Teamsters, Car Haulers Reach Deal to Prevent Strike

The Teamsters union and 15 U.S. trucking companies that deliver new cars and trucks reached a tentative five-year agreement on a new contract over the weekend, preventing a disruption of vehicle deliveries.

Allied Holdings Inc. and 14 other hauling companies reached a deal covering about 9,500 drivers who deliver 80% of U.S.-sold vehicles. These companies haul vehicles directly from auto plants to dealers or from intermediate locations such as railroad yards and ports.

Under the deal, drivers would get improved health and pension provisions, while wages will be frozen for two years and then increase by 2% annually in the two years after that, Allied said in a press release. In the final year of the contract, wages will grow by 2.5%.

Union members are expected to vote on the accord within 60 days.



The Teamsters, which has lost more than 25% percent of its car-hauling members in the past six years, sought more job security, while Allied and rivals sought to lower costs in the face of non-union competition, Bloomberg News reported.

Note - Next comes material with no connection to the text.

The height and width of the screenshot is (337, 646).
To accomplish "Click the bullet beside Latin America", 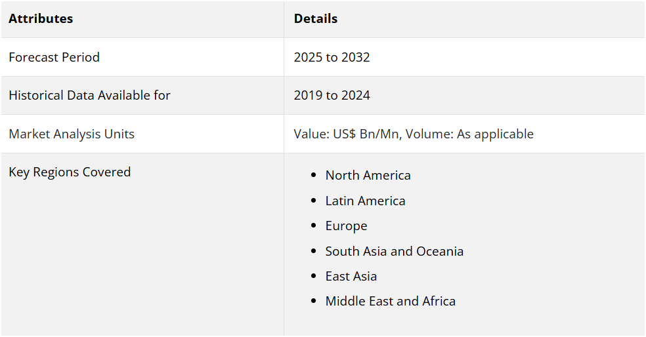I will click(x=314, y=201).
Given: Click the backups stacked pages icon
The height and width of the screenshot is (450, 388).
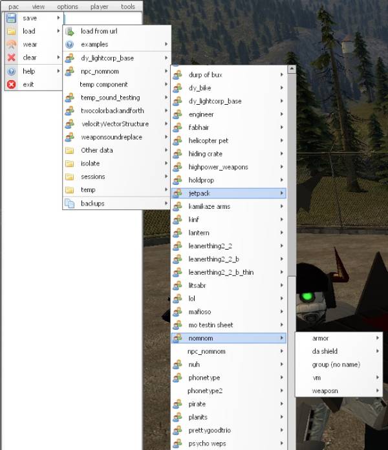Looking at the screenshot, I should (x=70, y=204).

Decatur, Ga.-based Allied is ranked No. 23 on the 2002 Transport Topics 100 list of the largest U.S. and Canadian trucking companies.

The accord is actually parallel agreements with two different groups, the National Automobile Transporters Labor Division, which represents the 14 closely held companies, and with Allied, the single-largest employer of union car-hauling drivers, Bloomberg said.

This contract is the third one reached by the Teamsters in the past 12 months. United Parcel Service Inc. and the union signed a six-year agreement last August, and a five-year pact was reached with less-than-truckload companies in February.